Wie weiter mit den Berufsschulen?

In der alten Bundesrepublik war man stolz auf sein „duales Berufsausbildungssystem". Ganz unbescheiden, wie hierzulande üblich, hielt man es für das beste der Welt. Seit ein paar Jahren mehren sich zweifelnde Stimmen. Der Deutsche Gewerkschaftsbund spricht längst von einer „Krise des dualen Systems", und seit der PISA-Studie hält man das deutsche Bildungssystem als Ganzes für das Allerschlimmste. Daß eine Gesellschaft, die die politische und gesellschaftliche Mitte zum Fetisch erhoben hat, in erster Linie eben mittelmäßig ist, ist naheliegend; in Deutschland denkt man aber lieber in Superlativen.

**Bereitgestelltes Material:**
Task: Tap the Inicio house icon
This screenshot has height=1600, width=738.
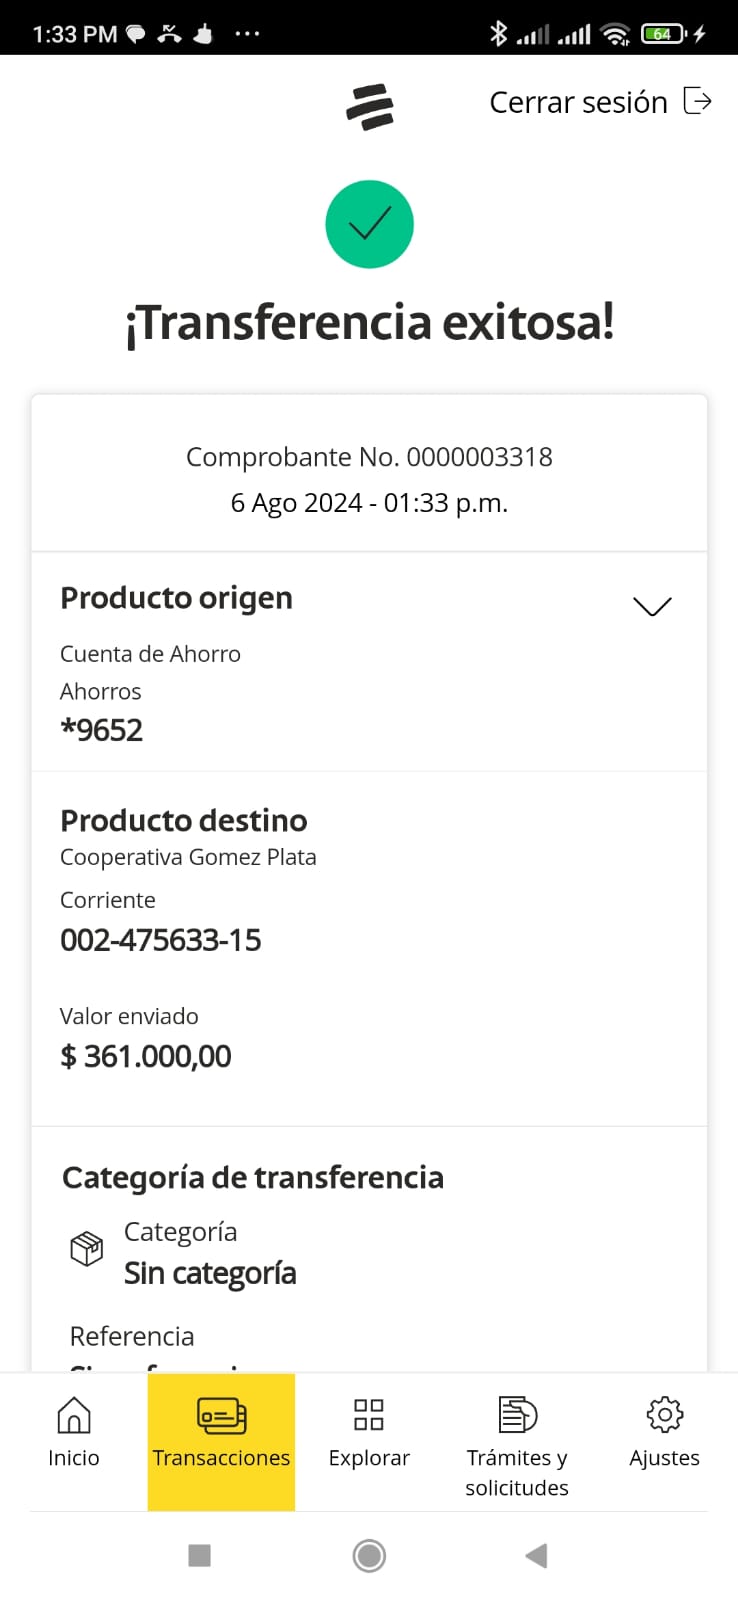Action: click(74, 1415)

**Arbeitsauftrag:** Geben Sie den Abschnitt des Lesetexts wörtlich wieder, beginnend mit „Wie weiter mit“ und weiter bis einschließlich „lieber in Superlativen.“.

**Musterlösung:**
Wie weiter mit den Berufsschulen?

In der alten Bundesrepublik war man stolz auf sein „duales Berufsausbildungssystem". Ganz unbescheiden, wie hierzulande üblich, hielt man es für das beste der Welt. Seit ein paar Jahren mehren sich zweifelnde Stimmen. Der Deutsche Gewerkschaftsbund spricht längst von einer „Krise des dualen Systems", und seit der PISA-Studie hält man das deutsche Bildungssystem als Ganzes für das Allerschlimmste. Daß eine Gesellschaft, die die politische und gesellschaftliche Mitte zum Fetisch erhoben hat, in erster Linie eben mittelmäßig ist, ist naheliegend; in Deutschland denkt man aber lieber in Superlativen.